**SUPPLIED DATA:**
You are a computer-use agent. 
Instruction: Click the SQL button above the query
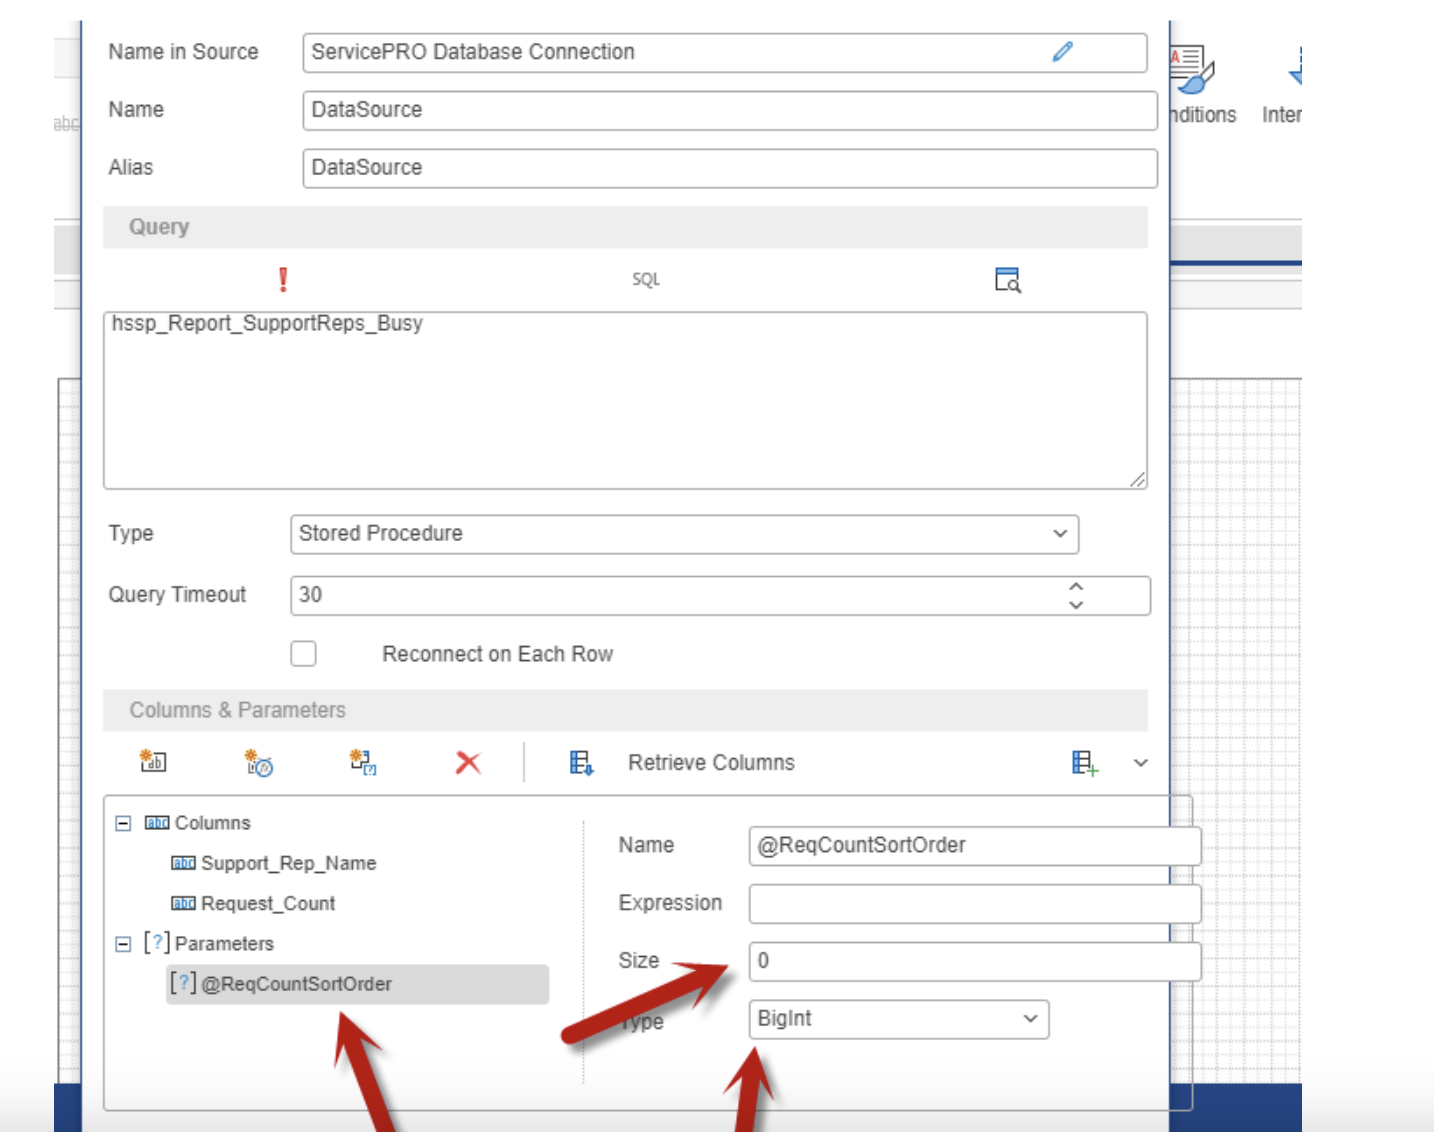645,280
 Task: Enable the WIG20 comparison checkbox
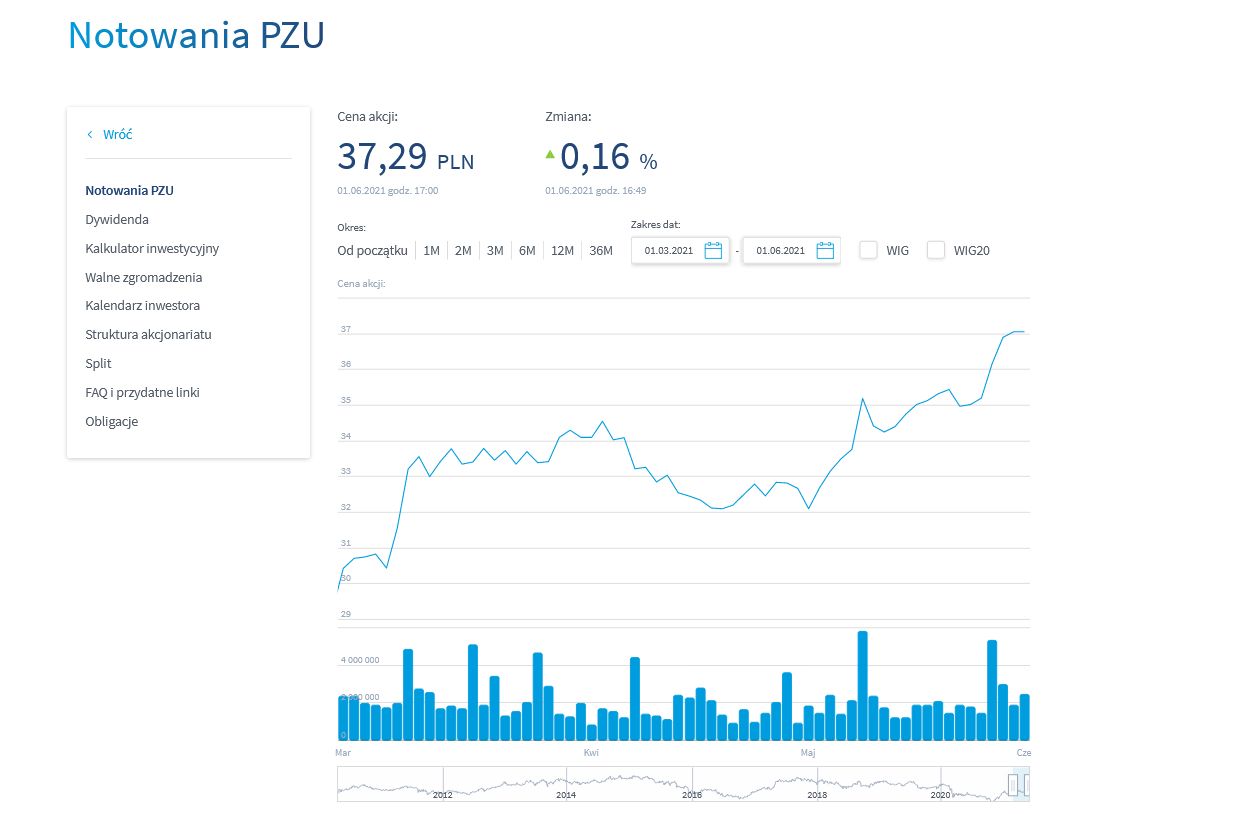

==

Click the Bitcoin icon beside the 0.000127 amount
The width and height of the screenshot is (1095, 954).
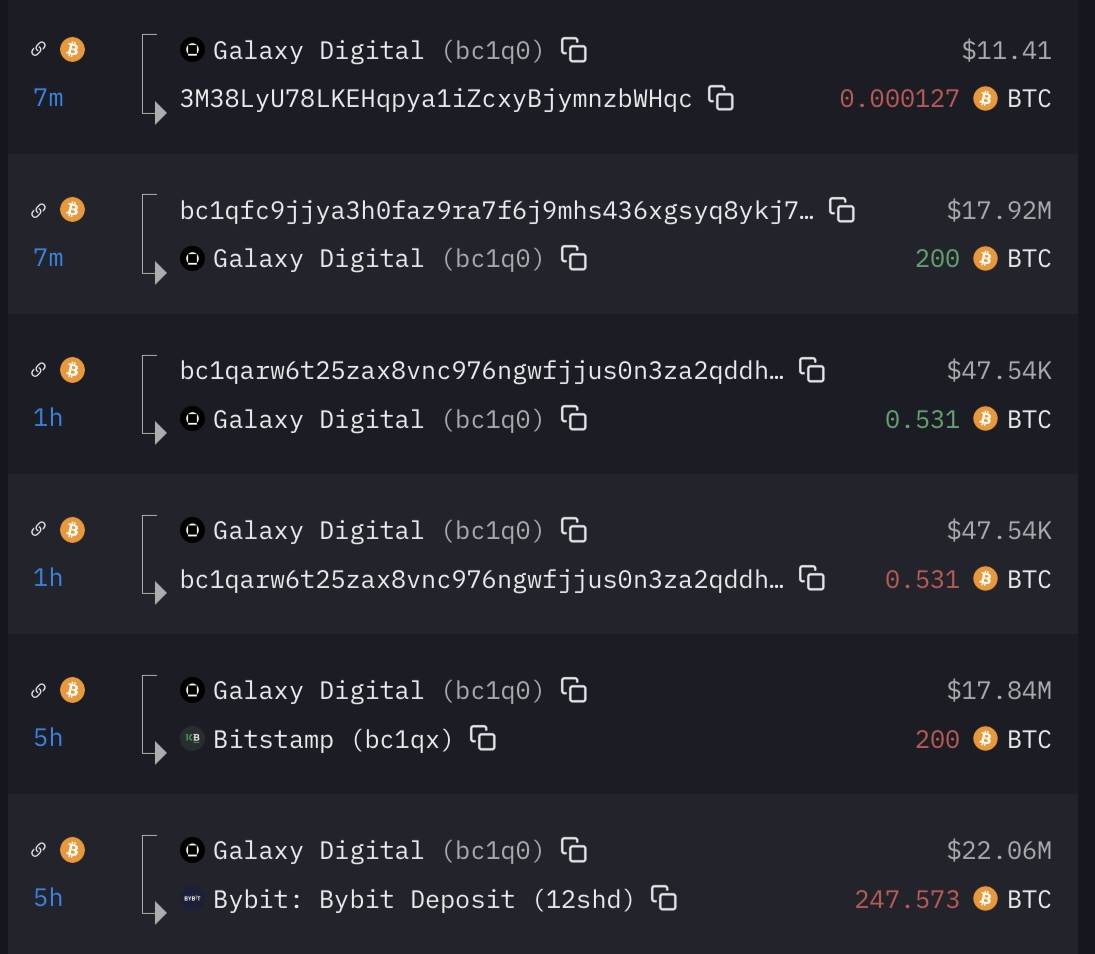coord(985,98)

--

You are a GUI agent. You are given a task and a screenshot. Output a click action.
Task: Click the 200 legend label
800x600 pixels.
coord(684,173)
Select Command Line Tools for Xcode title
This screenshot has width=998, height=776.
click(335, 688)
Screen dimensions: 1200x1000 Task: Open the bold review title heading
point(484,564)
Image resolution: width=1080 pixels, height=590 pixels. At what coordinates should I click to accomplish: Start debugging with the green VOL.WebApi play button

**WHAT THE EXERCISE ASKS:**
Only the lines above from the one with "800x600 pixels." through the one with "Image resolution: width=1080" should be duplicated, character for character.

**YOUR SOLUTION:**
800x600 pixels.
coord(684,173)
Select Command Line Tools for Xcode title
This screenshot has width=998, height=776.
click(335, 688)
Screen dimensions: 1200x1000 Task: Open the bold review title heading
point(484,564)
Image resolution: width=1080 pixels, height=590 pixels. At what coordinates should I click to accomplish: Start debugging with the green VOL.WebApi play button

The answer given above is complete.